Karya Joko Suharbowo
Lebih dari dua puluh tahun lalu, di tengah sesak napas karena gas air mata,
Basau jeri melihat kepala temannya bocor dihantam pentungan oleh petugas. Sang
teman sempat bingung karena ada sesuatu yang menetes. Lalu mengerang dalam
takut sekaligus sakit setelah sadar bahwa yang menetes berwarna merah dan
berasal dari kepalanya sendiri.
Wajah kesakitan serta teriak meminta ampun itu masih terekam dengan jelas
di kepala Basau. Tersemai dengan sendirinya bersama setiap tetesan darah yang
jatuh.
Saat itu semua keberanian yang dipupuk sejak berminggu-minggu sebelumnya
perlahan melemah. Lalu runtuh seutuhnya saat sang teman terus digebuk dan
ditendang meskipun ia tak melawan sama sekali. Atau justru karena ia tak
melawan?
Massa mulai berpencar. Tercerai-berai tak karuan arah. Sebagian merangsek
maju. Melemparkan segala batu dan benda-benda lain ke arah petugas. Sebagian
sisanya berlari mencari tempat sembunyi. Sempat ada rasa bingung di hati Basau:
menolong teman yang digebuki atau ikut yang lain untuk berlari. Basau tak tahu.
Satu hal yang ia tahu ketika itu: bahaya mengancam. Petugas-petugas yang lain
menunjuk-nunjuk ke arahnya.
Sebisa mungkin Basau berlari. Sekencang-kencangnya. Beberapa kali ia
terpeleset dan terjerembab. Beruntung para aparat tertahan oleh banyaknya orang
yang lintang pukang.

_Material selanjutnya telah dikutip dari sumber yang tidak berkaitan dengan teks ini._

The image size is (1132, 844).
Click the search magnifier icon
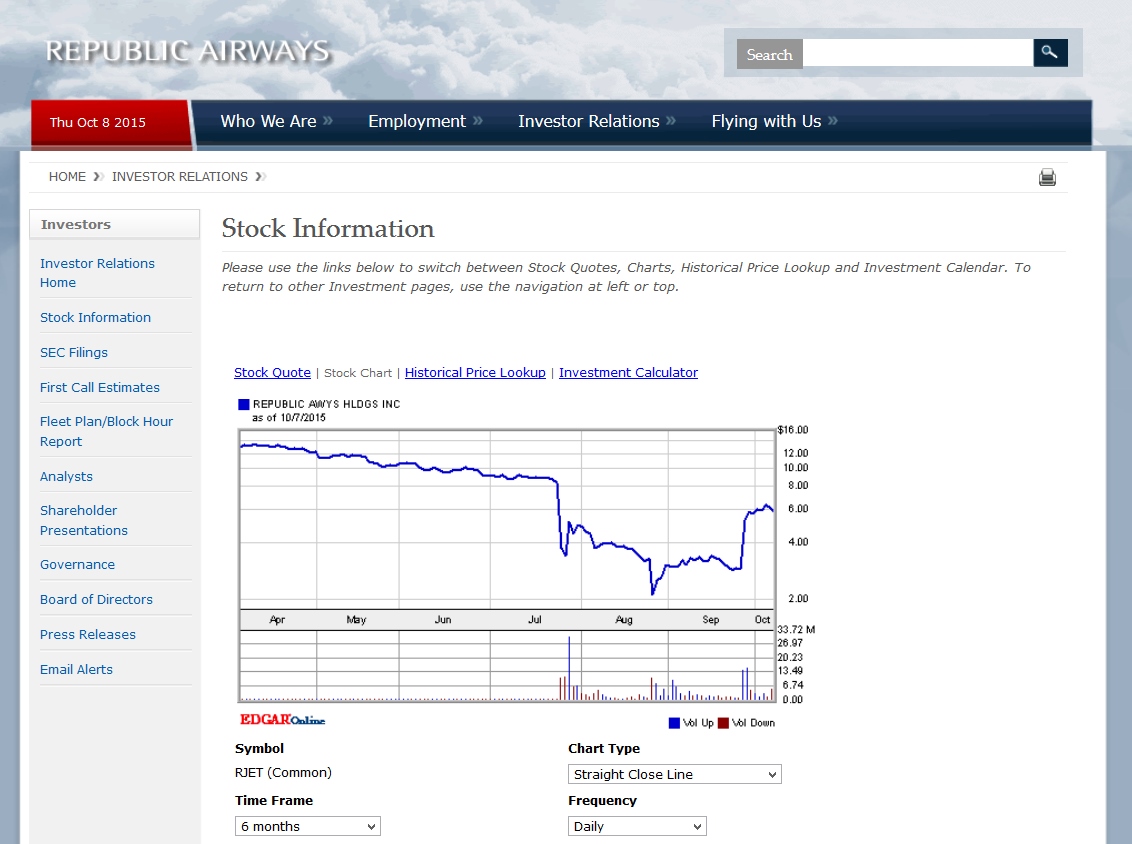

Pelipis kiri Basau berdarah, kakinya luka, dan rusuknya
mungkin patah karena bertabrakan dan terinjak-injak, tapi nasibnya lebih baik.
Ia bisa selamat dan menjauh dari pusat kerusuhan.
Sebulan setelah kejadian tersebut, Basau mendapat kabar bahwa temannya di
barisan depan menghilang, mungkin diculik. Sementara, petugas masih mencari
teman-teman terdekatnya serta orang lain yang dicurigai. Tahu bahwa dirinya
masuk dalam radar, Basau meninggalkan ibu kota. Pindah ke pulau seberang.
Bertahun-tahun setelahnya, Basau masih tinggal di tempat persembunyian. Di
sebuah desa yang benar-benar jauh dari mana-mana, berbaur dan menjadi bagian
warga transmigran. Dalam masa-masa sulit, sering kali Basau menyesali diri.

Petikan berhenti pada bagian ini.